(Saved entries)
###
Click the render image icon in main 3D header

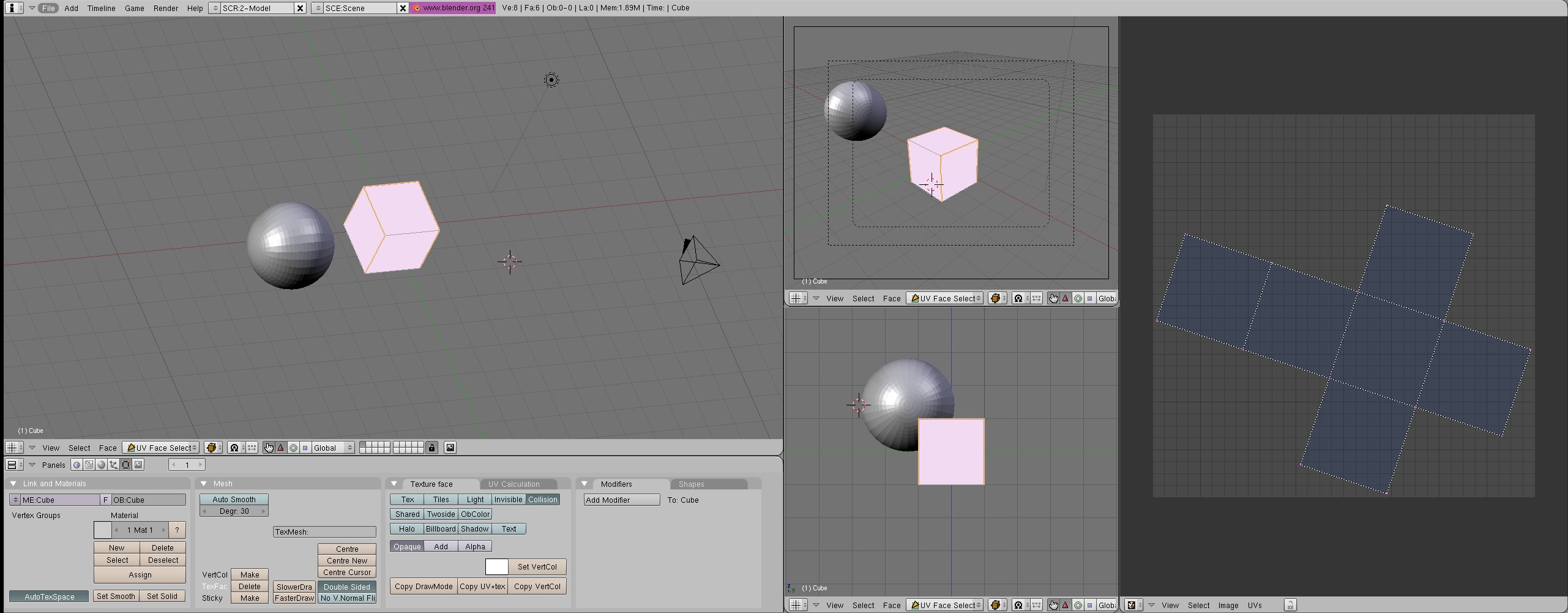tap(450, 448)
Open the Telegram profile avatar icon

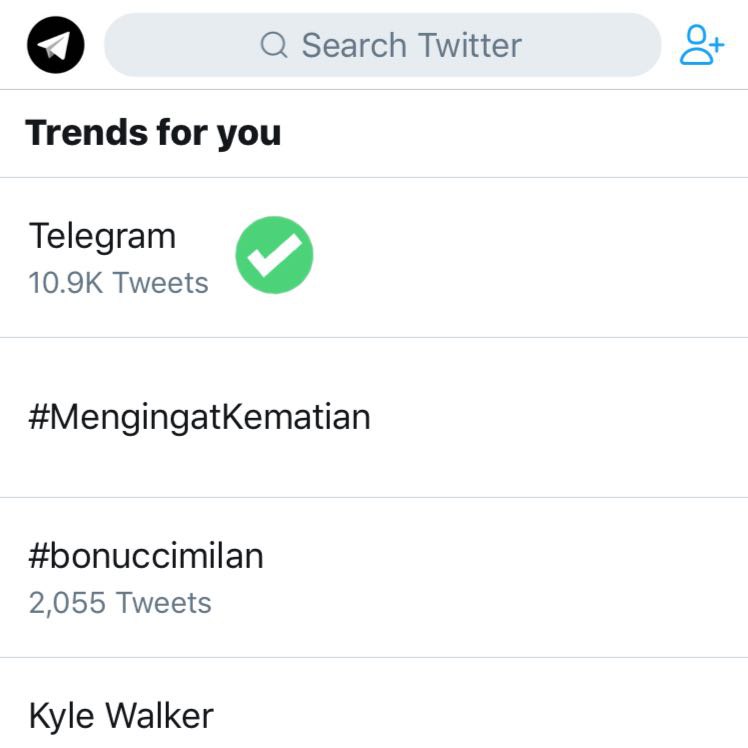pyautogui.click(x=56, y=46)
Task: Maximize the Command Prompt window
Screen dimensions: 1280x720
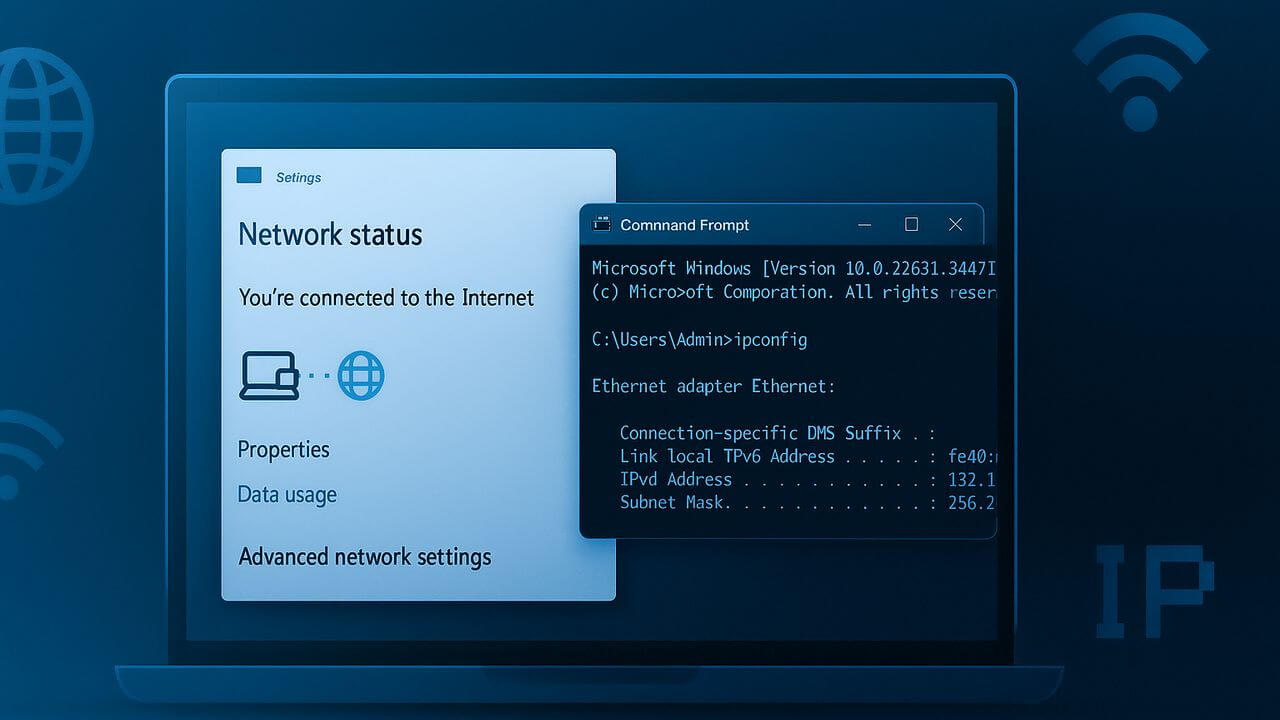Action: [911, 225]
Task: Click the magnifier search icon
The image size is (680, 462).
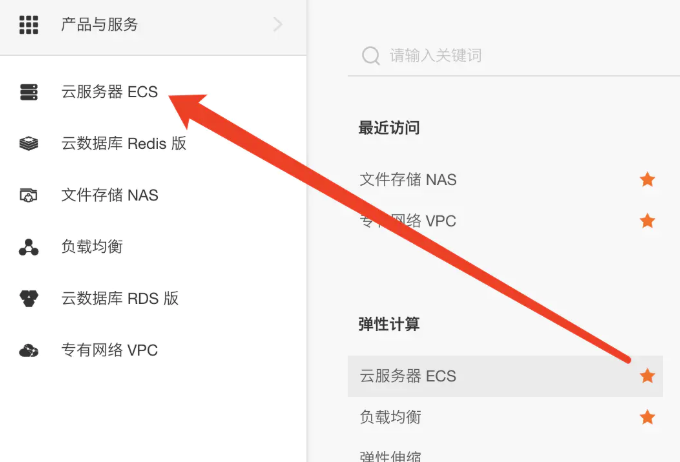Action: (x=371, y=56)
###
GOAL OF THE EXERCISE:
In repeating the lines above, keep the wording exact and leave every picture out.

SOLUTION TO THE EXERCISE:
Click the render image icon in main 3D header

tap(450, 448)
Open the Telegram profile avatar icon

pyautogui.click(x=56, y=46)
Task: Maximize the Command Prompt window
Screen dimensions: 1280x720
Action: [911, 225]
Task: Click the magnifier search icon
The image size is (680, 462).
Action: (x=371, y=56)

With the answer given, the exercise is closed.